> _GIVEN DATA_
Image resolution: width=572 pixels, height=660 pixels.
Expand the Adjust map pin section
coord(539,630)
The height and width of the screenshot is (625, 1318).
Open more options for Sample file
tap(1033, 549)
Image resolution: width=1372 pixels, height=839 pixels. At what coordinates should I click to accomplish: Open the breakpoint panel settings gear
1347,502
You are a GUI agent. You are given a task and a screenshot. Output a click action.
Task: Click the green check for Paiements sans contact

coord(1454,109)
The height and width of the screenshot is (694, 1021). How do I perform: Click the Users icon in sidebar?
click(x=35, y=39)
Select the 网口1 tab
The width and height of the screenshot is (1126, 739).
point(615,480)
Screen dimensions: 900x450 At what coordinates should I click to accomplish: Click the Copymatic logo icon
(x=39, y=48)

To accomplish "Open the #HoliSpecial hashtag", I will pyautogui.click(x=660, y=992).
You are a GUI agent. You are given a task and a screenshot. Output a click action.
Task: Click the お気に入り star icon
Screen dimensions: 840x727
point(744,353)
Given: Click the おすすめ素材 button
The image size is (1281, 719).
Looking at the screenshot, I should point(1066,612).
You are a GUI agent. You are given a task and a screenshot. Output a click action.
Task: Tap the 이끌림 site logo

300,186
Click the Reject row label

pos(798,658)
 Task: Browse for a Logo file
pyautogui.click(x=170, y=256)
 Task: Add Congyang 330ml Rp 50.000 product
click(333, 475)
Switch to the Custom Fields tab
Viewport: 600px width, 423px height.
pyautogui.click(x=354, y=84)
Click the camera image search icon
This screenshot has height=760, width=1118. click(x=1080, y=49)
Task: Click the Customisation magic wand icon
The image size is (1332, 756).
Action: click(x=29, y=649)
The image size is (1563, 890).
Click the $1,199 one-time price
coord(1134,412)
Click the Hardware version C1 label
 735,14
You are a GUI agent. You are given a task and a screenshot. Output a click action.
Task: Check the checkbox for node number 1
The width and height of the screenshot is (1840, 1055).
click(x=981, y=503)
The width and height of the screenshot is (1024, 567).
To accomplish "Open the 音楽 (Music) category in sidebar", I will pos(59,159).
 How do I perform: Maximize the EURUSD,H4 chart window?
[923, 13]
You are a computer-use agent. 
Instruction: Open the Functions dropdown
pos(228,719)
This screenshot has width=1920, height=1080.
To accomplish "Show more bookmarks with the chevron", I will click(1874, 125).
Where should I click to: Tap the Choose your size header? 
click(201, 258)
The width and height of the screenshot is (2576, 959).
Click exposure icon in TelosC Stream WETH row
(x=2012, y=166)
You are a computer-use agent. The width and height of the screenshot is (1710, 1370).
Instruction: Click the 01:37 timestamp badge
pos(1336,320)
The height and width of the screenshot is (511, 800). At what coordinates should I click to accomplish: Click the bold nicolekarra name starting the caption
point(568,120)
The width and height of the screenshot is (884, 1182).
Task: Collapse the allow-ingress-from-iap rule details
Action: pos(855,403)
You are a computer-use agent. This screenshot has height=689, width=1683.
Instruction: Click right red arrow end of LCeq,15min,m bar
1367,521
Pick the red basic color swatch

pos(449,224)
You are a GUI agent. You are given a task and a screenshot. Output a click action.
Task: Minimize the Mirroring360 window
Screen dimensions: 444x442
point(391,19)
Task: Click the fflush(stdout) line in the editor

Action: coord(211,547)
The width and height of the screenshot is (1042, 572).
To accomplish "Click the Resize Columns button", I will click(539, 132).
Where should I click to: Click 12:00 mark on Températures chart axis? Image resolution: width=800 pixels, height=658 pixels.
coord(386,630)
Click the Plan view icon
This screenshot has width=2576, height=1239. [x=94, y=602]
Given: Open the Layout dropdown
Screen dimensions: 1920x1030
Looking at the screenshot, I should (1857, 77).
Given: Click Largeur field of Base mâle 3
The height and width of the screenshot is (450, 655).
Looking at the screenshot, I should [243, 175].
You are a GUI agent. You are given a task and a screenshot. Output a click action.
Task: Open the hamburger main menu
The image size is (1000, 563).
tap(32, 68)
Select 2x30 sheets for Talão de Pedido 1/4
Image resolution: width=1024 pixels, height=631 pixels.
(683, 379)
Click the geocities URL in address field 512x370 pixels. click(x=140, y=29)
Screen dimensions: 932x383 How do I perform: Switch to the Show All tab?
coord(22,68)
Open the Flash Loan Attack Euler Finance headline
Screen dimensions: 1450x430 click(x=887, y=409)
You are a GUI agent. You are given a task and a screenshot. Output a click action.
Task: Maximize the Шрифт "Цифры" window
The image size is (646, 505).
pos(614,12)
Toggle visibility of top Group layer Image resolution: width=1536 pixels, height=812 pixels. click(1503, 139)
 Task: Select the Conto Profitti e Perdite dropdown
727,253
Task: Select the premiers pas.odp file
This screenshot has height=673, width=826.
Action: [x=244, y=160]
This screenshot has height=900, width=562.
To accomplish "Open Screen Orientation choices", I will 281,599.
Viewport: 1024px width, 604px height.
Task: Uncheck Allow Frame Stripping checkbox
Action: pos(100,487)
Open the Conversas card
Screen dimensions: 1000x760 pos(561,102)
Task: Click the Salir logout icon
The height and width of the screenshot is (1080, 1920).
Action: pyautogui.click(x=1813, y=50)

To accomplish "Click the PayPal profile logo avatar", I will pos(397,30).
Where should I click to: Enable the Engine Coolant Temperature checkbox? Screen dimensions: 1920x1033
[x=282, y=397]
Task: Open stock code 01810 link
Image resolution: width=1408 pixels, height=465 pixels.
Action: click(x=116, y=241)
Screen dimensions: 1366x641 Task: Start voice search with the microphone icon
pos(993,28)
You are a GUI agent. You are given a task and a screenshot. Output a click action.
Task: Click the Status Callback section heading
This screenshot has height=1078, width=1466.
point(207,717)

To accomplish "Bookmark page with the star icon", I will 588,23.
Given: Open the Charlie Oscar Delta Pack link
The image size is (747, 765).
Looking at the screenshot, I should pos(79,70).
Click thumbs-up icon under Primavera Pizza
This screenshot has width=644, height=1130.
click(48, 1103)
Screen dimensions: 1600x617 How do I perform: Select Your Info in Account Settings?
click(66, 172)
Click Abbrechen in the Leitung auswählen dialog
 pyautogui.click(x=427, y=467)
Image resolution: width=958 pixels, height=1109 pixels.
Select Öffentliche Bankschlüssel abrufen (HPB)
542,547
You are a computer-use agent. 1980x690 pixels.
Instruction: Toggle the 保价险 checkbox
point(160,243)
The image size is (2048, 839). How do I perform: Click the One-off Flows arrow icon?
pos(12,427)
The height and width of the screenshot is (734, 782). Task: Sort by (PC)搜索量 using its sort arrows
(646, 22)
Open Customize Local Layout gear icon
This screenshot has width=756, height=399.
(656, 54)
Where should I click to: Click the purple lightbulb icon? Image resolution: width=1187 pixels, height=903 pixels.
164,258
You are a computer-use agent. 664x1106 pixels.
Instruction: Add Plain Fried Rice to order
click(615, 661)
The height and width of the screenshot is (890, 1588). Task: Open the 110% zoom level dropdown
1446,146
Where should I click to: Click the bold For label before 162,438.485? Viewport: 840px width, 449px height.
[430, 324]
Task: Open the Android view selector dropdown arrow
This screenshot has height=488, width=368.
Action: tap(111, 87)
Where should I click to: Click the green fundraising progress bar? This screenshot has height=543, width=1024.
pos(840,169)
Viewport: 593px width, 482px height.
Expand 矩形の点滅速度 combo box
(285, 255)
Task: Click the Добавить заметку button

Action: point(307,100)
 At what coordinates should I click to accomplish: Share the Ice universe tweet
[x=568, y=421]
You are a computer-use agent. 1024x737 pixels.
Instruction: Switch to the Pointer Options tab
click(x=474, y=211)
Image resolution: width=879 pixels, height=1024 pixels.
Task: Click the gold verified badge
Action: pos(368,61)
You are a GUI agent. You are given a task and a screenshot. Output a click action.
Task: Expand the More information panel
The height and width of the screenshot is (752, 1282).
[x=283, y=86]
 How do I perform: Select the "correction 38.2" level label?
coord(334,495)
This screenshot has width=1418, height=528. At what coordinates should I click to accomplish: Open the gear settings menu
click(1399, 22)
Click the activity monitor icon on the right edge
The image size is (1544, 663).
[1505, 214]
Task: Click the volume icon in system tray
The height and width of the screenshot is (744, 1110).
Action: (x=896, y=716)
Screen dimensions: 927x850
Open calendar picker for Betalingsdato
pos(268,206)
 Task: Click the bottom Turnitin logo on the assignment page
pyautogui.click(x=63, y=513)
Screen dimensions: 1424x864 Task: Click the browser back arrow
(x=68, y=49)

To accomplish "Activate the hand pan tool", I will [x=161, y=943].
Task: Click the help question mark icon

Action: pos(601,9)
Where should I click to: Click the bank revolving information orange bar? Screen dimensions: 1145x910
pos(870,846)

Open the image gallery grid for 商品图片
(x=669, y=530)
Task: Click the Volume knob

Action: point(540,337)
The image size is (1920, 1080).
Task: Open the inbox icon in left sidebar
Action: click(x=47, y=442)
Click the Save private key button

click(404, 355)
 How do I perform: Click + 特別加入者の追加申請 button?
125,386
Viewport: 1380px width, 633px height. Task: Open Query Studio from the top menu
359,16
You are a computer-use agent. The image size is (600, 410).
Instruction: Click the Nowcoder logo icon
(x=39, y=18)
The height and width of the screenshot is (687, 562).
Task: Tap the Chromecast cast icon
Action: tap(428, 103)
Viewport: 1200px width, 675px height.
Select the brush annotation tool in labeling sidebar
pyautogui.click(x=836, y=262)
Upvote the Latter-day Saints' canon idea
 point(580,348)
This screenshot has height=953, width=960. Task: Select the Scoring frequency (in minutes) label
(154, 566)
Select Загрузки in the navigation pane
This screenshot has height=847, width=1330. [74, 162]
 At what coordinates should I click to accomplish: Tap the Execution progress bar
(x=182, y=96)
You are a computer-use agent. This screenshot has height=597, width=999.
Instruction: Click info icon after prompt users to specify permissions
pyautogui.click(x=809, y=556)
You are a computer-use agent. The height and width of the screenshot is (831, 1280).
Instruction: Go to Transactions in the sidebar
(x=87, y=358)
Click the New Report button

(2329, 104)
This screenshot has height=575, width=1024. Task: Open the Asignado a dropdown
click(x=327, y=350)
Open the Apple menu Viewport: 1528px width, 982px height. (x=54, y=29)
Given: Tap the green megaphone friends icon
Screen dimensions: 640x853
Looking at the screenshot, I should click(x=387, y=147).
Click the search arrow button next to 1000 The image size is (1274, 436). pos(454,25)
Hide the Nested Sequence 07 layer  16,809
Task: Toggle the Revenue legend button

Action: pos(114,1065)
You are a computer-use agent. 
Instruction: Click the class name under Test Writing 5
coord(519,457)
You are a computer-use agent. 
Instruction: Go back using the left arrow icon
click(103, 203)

> _WHAT IS REQUIRED_
Each line from the one containing "Screen dimensions: 640x853" through the last line of the entries is to be copied exactly, with no other lines added.

> _RESULT OF THE EXERCISE_
Screen dimensions: 640x853
Looking at the screenshot, I should click(x=387, y=147).
Click the search arrow button next to 1000 The image size is (1274, 436). pos(454,25)
Hide the Nested Sequence 07 layer  16,809
Task: Toggle the Revenue legend button

Action: pos(114,1065)
You are a computer-use agent. 
Instruction: Click the class name under Test Writing 5
coord(519,457)
You are a computer-use agent. 
Instruction: Go back using the left arrow icon
click(103, 203)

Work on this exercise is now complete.